The Greeks told a story about how there was a conflict between Danaus, the leader of Lybia, and his brother the Pharoh of Egypt who had fifty sons.
The single day Lybian/sea peoples war against Ramses II's successor has a lot in common with the single day battle Odysseus talks about going to against Egypt as soon as Troy fell, where he's taken captive and parties with the Pharoh until after seven years a "certain Phonecian" showed up and tries to ransom him to Lybia.
Seven years after that Lybian/sea peoples battle is when Amenmesse seized power from Seti II.
The account of Ramses III about the end of the 19th dynasty described fairly Phonecian elements like the city governors collectively ruling or "making the gods like men" - almost identical wording to the opening euhemerism of Sanchoniathon's Phonecian myths.
I suspect our understanding of the end of the 19th dynasty will be changing quite a bit over the next decade...

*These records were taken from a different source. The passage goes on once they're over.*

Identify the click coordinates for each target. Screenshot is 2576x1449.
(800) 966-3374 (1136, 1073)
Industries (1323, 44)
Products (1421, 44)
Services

GGRM has an example of this in the World of Ice and Fire. Fire and Blood as well, but not to such a great extent - just rival heirs going to war every couple of generations
I'm sure this is interesting, but I'm not sure if it's "$6 + automatically renews into a small print $40 annual subscription in six months" kind of interesting.
It's not the only article they published this month though. They had to do hours of research, writing, editing, etc for the article, their labor is worth money. Whether you think it is, or whether you want this particular content, is a separate matter though.
Oh sure, but a link to a story on Hacker News that you can only read once you pay money is just an ad. It's not wrong to put useful ads on Hacker News, but they should be labeled.
Perhaps it would be a nice feature to be able to "sticky" post an archive link. I generally search the comments for it first if I know I'm going to hit a paywall.